The historical zonelist locking serializes OOM kills from allocations
with overlapping zonelists against each other to prevent killing more
tasks than necessary in the same memory domain. Only when neither
tasklists nor zonelists from two concurrent OOM kills overlap (tasks
in separate memcgs bound to separate nodes) are OOM kills allowed to
execute in parallel.
The younger oom_sem is a read-write lock to serialize OOM killing
against the PM code trying to disable the OOM killer altogether.
However, the OOM killer is a fairly cold error path, there is really
no reason to optimize for highly performant and concurrent OOM kills.
And the oom_sem is just flat-out redundant.
Replace both locking schemes with a single global mutex serializing
OOM kills regardless of context.
Signed-off-by: Johannes Weiner <hannes@cmpxchg.org>
---
include/linux/oom.h | 5 +--
mm/memcontrol.c | 18 +++++---
mm/oom_kill.c | 127 +++++++++++-----------------------------------------
mm/page_alloc.c | 8 ++--
4 files changed, 44 insertions(+), 114 deletions(-)
diff --git a/include/linux/oom.h b/include/linux/oom.h
index a8e6a498cbcb..7deecb7bca5e 100644
--- a/include/linux/oom.h
+++ b/include/linux/oom.h
@@ -32,6 +32,8 @@ enum oom_scan_t {
/* Thread is the potential origin of an oom condition; kill first on oom */
#define OOM_FLAG_ORIGIN ((__force oom_flags_t)0x1)
+extern struct mutex oom_lock;
+
static inline void set_current_oom_origin(void)
{
current->signal->oom_flags |= OOM_FLAG_ORIGIN;
@@ -60,9 +62,6 @@ extern void oom_kill_process(struct task_struct *p, gfp_t gfp_mask, int order,
struct mem_cgroup *memcg, nodemask_t *nodemask,
const char *message);
-extern bool oom_zonelist_trylock(struct zonelist *zonelist, gfp_t gfp_flags);
-extern void oom_zonelist_unlock(struct zonelist *zonelist, gfp_t gfp_flags);
-
extern void check_panic_on_oom(enum oom_constraint constraint, gfp_t gfp_mask,
int order, const nodemask_t *nodemask,
struct mem_cgroup *memcg);
diff --git a/mm/memcontrol.c b/mm/memcontrol.c
index aab5604e0ac4..9f280b9df848 100644
--- a/mm/memcontrol.c
+++ b/mm/memcontrol.c
@@ -1530,6 +1530,8 @@ static void mem_cgroup_out_of_memory(struct mem_cgroup *memcg, gfp_t gfp_mask,
unsigned int points = 0;
struct task_struct *chosen = NULL;
+ mutex_lock(&oom_lock);
+
/*
* If current has a pending SIGKILL or is exiting, then automatically
* select it.

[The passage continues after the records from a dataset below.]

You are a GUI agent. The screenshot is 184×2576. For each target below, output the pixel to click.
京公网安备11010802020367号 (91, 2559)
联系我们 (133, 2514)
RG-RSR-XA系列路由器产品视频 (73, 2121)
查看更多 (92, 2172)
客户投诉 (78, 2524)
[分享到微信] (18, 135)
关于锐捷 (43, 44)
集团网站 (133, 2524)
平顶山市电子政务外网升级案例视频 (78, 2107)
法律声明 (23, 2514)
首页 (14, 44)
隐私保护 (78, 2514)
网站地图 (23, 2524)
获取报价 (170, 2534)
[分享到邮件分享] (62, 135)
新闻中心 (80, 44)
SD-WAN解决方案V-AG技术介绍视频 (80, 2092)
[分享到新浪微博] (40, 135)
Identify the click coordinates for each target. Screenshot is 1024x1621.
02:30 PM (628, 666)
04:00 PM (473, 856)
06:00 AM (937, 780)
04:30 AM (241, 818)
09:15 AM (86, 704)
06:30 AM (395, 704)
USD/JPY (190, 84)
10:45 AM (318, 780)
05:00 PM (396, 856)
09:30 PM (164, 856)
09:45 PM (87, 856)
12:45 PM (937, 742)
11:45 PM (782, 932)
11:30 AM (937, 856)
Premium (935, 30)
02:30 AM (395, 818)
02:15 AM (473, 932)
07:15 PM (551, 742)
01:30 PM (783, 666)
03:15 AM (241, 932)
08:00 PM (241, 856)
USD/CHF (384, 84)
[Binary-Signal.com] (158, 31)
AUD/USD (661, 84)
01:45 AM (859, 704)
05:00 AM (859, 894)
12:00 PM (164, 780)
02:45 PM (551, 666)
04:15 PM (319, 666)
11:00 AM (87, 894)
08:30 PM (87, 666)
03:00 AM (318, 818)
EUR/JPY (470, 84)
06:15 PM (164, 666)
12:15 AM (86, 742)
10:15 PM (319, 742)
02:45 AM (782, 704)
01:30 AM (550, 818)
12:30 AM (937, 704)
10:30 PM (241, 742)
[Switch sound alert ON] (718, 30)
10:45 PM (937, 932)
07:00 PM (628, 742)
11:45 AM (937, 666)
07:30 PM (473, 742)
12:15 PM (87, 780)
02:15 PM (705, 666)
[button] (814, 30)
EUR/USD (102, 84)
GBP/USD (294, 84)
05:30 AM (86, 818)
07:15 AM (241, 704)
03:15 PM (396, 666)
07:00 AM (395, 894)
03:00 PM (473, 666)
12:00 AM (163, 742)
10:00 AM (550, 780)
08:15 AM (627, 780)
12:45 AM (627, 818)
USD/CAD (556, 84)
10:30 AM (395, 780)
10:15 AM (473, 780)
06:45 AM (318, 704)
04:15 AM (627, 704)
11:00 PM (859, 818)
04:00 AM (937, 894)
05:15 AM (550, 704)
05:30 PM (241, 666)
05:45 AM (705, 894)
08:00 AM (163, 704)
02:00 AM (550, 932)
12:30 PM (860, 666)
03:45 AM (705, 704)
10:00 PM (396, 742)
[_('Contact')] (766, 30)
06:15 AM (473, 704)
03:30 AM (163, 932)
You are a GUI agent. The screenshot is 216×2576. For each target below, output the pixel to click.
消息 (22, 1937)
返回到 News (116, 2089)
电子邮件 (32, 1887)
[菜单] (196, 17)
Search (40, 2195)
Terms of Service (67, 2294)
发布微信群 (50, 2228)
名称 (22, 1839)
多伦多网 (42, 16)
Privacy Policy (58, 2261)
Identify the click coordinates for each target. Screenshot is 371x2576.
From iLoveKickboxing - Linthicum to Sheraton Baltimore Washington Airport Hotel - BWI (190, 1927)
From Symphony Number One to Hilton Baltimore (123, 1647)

The goal is to allow it to allocate so that it may
@@ -1537,7 +1539,7 @@ static void mem_cgroup_out_of_memory(struct mem_cgroup *memcg, gfp_t gfp_mask,
*/
if (fatal_signal_pending(current) || task_will_free_mem(current)) {
mark_oom_victim(current);
- return;
+ goto unlock;
}
check_panic_on_oom(CONSTRAINT_MEMCG, gfp_mask, order, NULL, memcg);
@@ -1564,7 +1566,7 @@ static void mem_cgroup_out_of_memory(struct mem_cgroup *memcg, gfp_t gfp_mask,
mem_cgroup_iter_break(memcg, iter);
if (chosen)
put_task_struct(chosen);
- return;
+ goto unlock;
case OOM_SCAN_OK:
break;
};
@@ -1585,11 +1587,13 @@ static void mem_cgroup_out_of_memory(struct mem_cgroup *memcg, gfp_t gfp_mask,
css_task_iter_end(&it);
}
- if (!chosen)
- return;
- points = chosen_points * 1000 / totalpages;
- oom_kill_process(chosen, gfp_mask, order, points, totalpages, memcg,
- NULL, "Memory cgroup out of memory");
+ if (chosen) {
+ points = chosen_points * 1000 / totalpages;
+ oom_kill_process(chosen, gfp_mask, order, points, totalpages,
+ memcg, NULL, "Memory cgroup out of memory");
+ }
+unlock:
+ mutex_unlock(&oom_lock);
}
#if MAX_NUMNODES > 1
diff --git a/mm/oom_kill.c b/mm/oom_kill.c
index d3490b019d46..5cfda39b3268 100644
--- a/mm/oom_kill.c
+++ b/mm/oom_kill.c
@@ -42,7 +42,8 @@
int sysctl_panic_on_oom;
int sysctl_oom_kill_allocating_task;
int sysctl_oom_dump_tasks = 1;
-static DEFINE_SPINLOCK(zone_scan_lock);
+
+DEFINE_MUTEX(oom_lock);
#ifdef CONFIG_NUMA
/**
@@ -405,13 +406,12 @@ static atomic_t oom_victims = ATOMIC_INIT(0);
static DECLARE_WAIT_QUEUE_HEAD(oom_victims_wait);
bool oom_killer_disabled __read_mostly;
-static DECLARE_RWSEM(oom_sem);
/**
* mark_oom_victim - mark the given task as OOM victim
* @tsk: task to mark
*
- * Has to be called with oom_sem taken for read and never after
+ * Has to be called with oom_lock held and never after
* oom has been disabled already.
*/
void mark_oom_victim(struct task_struct *tsk)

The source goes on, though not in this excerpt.